- _Problem description_: Swap "Viewport" for "Window" in the data from the line containing "Image resolution: width=1080" through the line containing "coord(236,232)", inclusive. Reproduce only those lines, unchanged apart from that swap, and omit the pictures.

[Begin Given entries]

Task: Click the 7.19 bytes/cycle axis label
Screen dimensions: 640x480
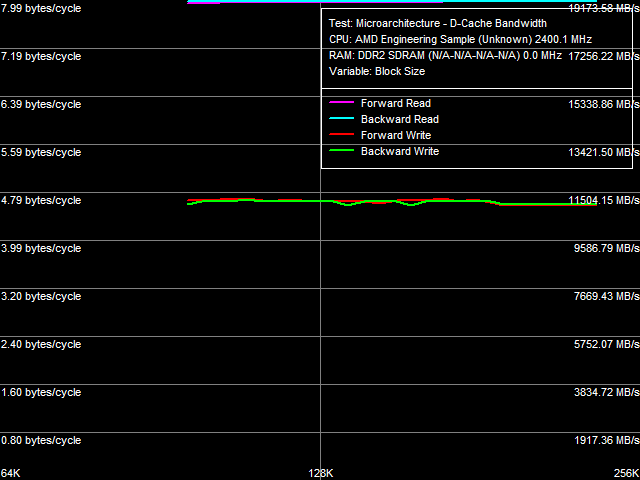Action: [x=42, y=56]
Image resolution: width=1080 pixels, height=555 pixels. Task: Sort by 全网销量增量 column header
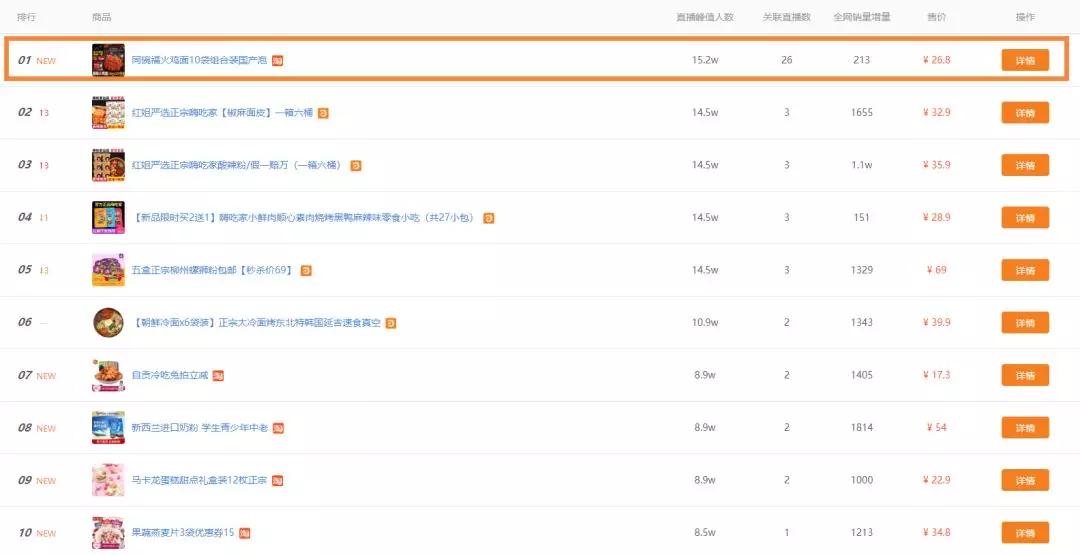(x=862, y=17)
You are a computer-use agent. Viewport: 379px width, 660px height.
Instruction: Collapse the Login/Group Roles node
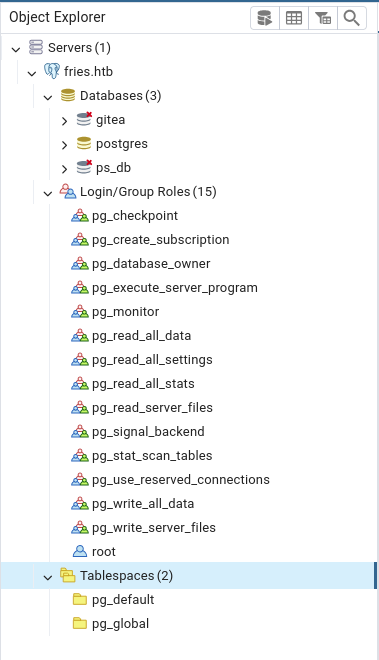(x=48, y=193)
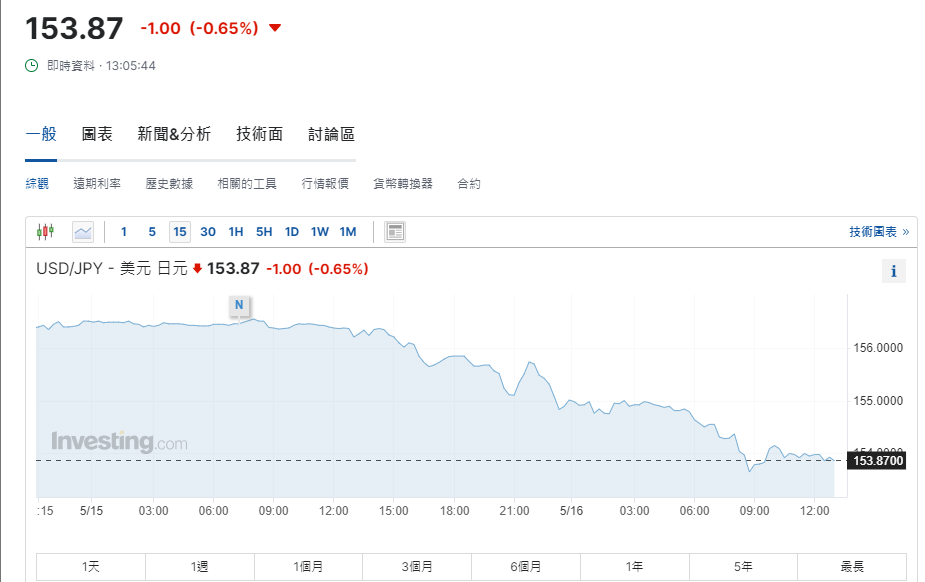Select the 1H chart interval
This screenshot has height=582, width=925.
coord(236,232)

[End Given entries]
[Begin Given entries]

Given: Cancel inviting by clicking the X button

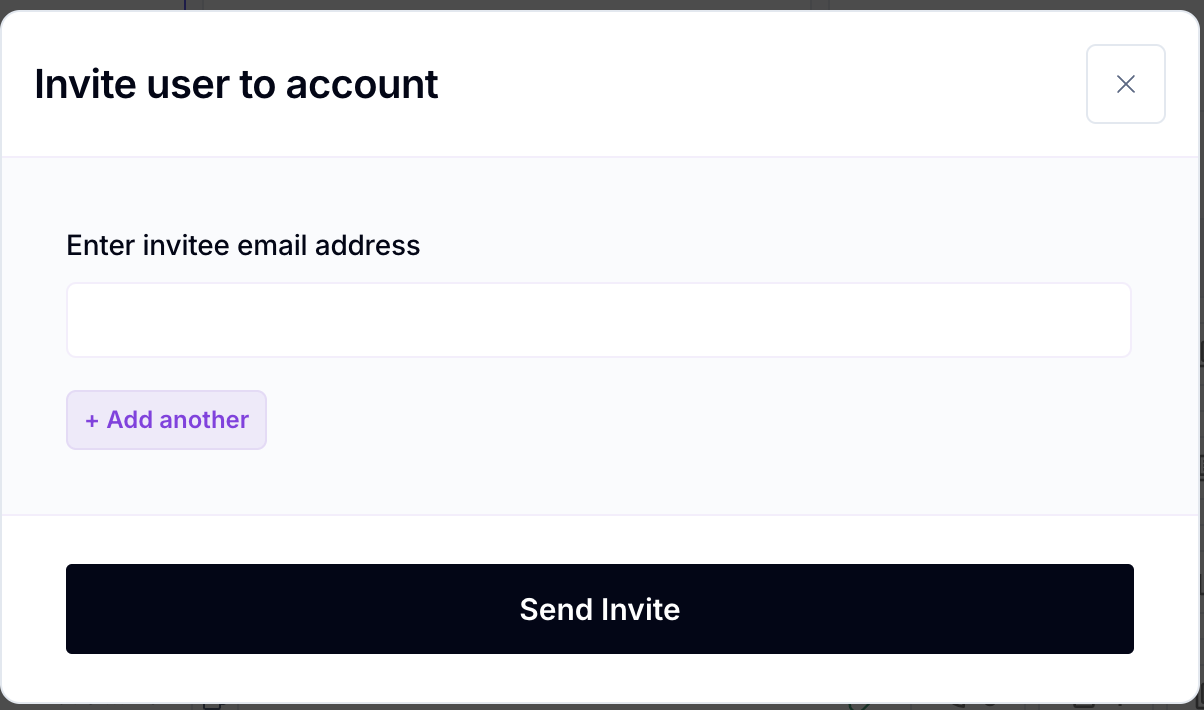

[End Given entries]

- _Reply to the task_:
Image resolution: width=1080 pixels, height=555 pixels. Task: Sort by 全网销量增量 column header
(x=862, y=17)
You are a computer-use agent. Window: 379px width, 660px height.
Instruction: Collapse the Login/Group Roles node
(x=48, y=193)
Select the 1H chart interval
This screenshot has height=582, width=925.
coord(236,232)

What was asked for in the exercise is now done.